HEPI publishes A guide to the removal of student number controls 

The latest report from the Higher Education Policy Institute, A guide to the removal of student number controls by Nick Hillman, is published on 18th September 2014.

In December last year, universities were caught by surprise when George Osborne announced student number controls would end in England. This new HEPI blue book:

1. considers why the announcement was made and whether it will happen as planned;

2. explains what the changes could mean for the sector and individual institutions; and

3. looks at the budget pressures that mean spending on each student is likely to fall.

Nick Hillman said:

‘The decision to remove student number controls is a vote of confidence in universities and young people. If successfully implemented, it could transform lives, improve social mobility and raise economic performance. But the policy was sprung on universities, with little attention to precedents at home or abroad.

‘If it does happen – and Labour have suggested it may not – then moving from here to there will be bumpy. Although no one can predict the future with absolute certainty, our evidence also suggests there could be significant new opportunities for EU recruitment, pathway courses and alternative providers.

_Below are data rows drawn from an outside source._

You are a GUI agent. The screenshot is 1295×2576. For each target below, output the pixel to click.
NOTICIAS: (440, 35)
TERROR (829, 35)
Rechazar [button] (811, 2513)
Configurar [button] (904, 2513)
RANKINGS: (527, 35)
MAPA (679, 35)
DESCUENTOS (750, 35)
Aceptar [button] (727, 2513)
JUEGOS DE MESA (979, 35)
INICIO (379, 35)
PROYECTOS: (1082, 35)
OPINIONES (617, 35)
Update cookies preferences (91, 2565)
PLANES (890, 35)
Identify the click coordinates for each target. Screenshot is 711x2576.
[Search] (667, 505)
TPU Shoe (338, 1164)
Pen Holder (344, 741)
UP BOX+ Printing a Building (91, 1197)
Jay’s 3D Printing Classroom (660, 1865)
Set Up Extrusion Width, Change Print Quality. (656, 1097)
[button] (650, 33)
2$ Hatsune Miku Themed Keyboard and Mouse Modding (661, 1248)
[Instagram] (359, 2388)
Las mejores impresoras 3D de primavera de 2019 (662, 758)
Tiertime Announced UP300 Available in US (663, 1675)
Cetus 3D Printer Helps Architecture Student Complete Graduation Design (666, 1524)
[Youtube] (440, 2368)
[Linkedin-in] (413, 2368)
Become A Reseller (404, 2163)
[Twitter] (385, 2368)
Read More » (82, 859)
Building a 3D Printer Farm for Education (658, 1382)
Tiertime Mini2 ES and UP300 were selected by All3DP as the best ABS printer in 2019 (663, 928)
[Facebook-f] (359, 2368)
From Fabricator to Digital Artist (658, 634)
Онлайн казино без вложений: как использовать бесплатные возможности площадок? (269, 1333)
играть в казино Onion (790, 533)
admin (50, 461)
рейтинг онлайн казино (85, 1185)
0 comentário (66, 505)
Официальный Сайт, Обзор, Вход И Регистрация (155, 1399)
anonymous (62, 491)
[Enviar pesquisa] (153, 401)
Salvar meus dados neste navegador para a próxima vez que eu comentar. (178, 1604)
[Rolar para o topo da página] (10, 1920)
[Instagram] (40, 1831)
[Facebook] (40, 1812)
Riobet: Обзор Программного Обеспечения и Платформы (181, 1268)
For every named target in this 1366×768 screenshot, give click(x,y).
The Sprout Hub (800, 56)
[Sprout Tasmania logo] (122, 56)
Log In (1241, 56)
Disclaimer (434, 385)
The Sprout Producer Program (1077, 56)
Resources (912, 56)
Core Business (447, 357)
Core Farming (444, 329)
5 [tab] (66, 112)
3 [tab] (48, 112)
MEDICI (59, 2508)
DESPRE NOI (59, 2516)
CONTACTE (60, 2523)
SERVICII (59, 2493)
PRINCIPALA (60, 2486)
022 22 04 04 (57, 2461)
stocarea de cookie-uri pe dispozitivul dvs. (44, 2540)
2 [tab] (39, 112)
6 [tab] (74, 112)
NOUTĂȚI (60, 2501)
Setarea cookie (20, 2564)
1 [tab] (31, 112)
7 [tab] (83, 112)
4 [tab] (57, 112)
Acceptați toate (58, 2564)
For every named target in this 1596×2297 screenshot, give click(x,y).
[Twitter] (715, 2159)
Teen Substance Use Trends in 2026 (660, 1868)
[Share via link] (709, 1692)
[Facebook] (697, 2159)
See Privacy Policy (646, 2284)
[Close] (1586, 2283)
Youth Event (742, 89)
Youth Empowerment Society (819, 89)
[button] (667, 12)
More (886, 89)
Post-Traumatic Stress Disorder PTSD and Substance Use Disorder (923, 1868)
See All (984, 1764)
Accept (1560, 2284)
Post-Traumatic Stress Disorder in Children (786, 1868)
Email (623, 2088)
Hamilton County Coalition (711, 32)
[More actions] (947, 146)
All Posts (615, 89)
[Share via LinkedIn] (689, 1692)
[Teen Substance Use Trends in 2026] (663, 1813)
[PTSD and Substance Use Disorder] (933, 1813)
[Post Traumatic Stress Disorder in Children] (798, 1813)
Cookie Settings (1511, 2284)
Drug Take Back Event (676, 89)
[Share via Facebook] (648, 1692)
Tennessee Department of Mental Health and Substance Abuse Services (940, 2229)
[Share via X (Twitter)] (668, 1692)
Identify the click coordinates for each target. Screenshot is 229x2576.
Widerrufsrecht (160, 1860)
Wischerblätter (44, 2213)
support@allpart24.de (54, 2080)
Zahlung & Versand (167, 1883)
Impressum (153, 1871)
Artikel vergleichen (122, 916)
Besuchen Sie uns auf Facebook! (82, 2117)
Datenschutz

‘One critical outstanding question is how the policy is to be paid for. The Government has now ruled out a quick sale of old student loans, which was the original source of funding. It is hard to square current forecasts on the future number of students with the expected cuts to public expenditure. Spending on each student may come under severe strain whoever wins the next election.’

Ends

 

Notes for Editors

1. The full report shows:

  • There were three key reasons why the Coalition adopted the policy: demand for higher education will remain strong; more higher-level skills can raise economic performance; and education is likely to feature in the next general election.
  • The Government predicts there will eventually be 60,000 extra entrants each year, which would mean an increase of around 20 per cent in the number of UK/EU full-time undergraduates.
  • Although the reduction in the number of 18-year olds will affect demand, there are grounds for thinking all the places could be filled in time. However, individual higher education institutions are likely to respond in different ways and will fare differently once the numbers cap is removed.
  • The Government plans to maintain the quality of provision once the numbers control is removed. But possible mechanisms for ensuring this – such as a minimum academic entry bar, the monitoring of non-continuation rates and graduate outcome measures – are difficult to implement, so ad hoc arrangements may prove necessary.
  • Although the Government is planning to include alternative providers in the removal of student number controls from 2015/16, it remains unclear how similar the rules will be to those for HEFCE-funded providers.
  • A part of the funding pressure arises from the inclusion of EU residents in the removal of student number controls. So it is surprising that the decision to remove student number controls has not been covered in the official review of EU competences, nor does it appear to have featured in the internal Whitehall debates about net inward migration.

2. Nick Hillman became the Director of HEPI in January 2014. His previous HEPI pamphlets have covered the need for higher education legislation and a comparison of student loans in England and Australia.

3. In August 2014, HEPI published an account of Australia’s shift to a demand-driven system by Andrew Norton, which is part of a year-long study of Australia that has informed this new publication. On 26th November 2014, Professor Paul Wellings, the former Vice-Chancellor of Lancaster University and current Vice-Chancellor of Wollongong University, will deliver HEPI’s Annual Lecture at Australia House in central London. For further details on the HEPI Annual Lecture please contact admin@hepi.ac.uk.

4. HEPI’s mission is to ensure higher education policy-making is better informed by evidence and research. We are UK-wide, independent and non-partisan. In the 2014 Prospect Think Tank Magazine of the Year Awards, HEPI won the ‘One to Watch’ category.